§ **Data for the task**

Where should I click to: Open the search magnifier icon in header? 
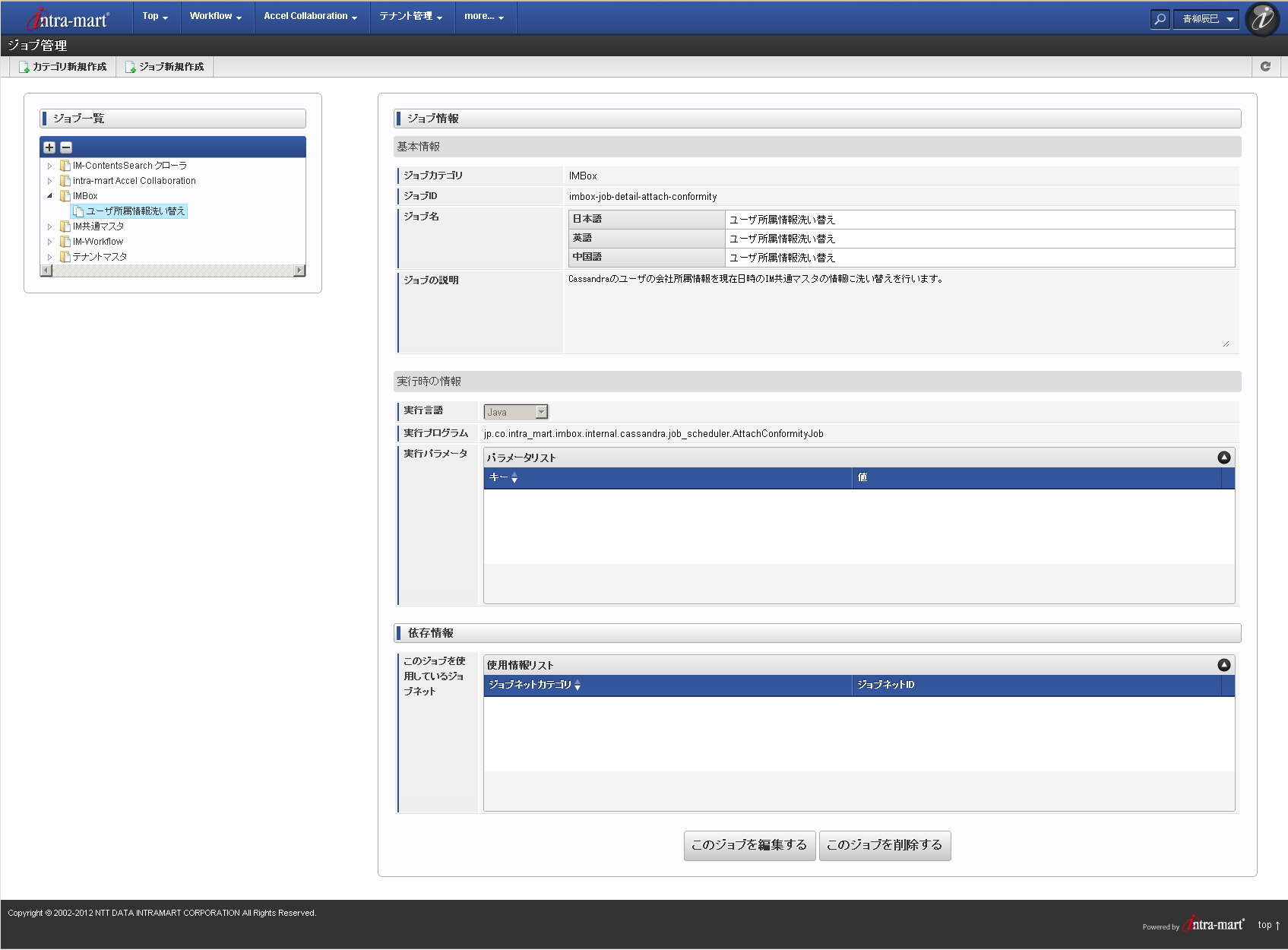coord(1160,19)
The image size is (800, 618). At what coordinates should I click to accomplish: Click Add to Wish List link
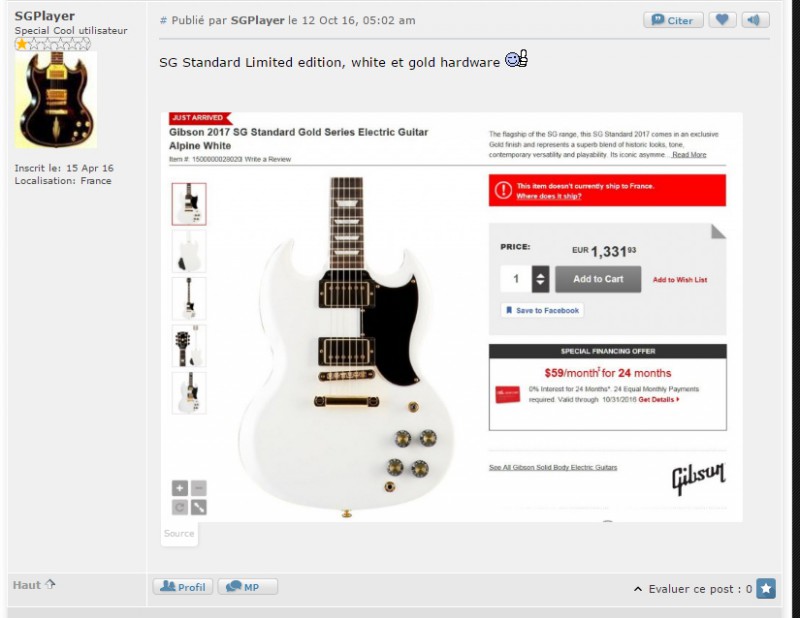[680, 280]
==
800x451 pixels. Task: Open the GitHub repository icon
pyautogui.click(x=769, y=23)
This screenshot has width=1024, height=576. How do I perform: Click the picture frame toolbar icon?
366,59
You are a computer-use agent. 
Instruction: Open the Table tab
==
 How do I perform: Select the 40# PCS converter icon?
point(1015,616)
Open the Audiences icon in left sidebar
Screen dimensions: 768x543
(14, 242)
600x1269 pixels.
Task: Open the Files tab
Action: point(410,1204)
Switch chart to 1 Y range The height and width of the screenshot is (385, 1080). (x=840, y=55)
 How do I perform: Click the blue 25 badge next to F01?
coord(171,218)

§ **What to produce**
Transcribe each line of the data above, unaltered, from the one where "This screenshot has" appears to the one where "Instruction: Open the Table tab" appears, inclusive of both.

§ **Your solution**
This screenshot has width=1024, height=576. How do I perform: Click the picture frame toolbar icon?
366,59
You are a computer-use agent. 
Instruction: Open the Table tab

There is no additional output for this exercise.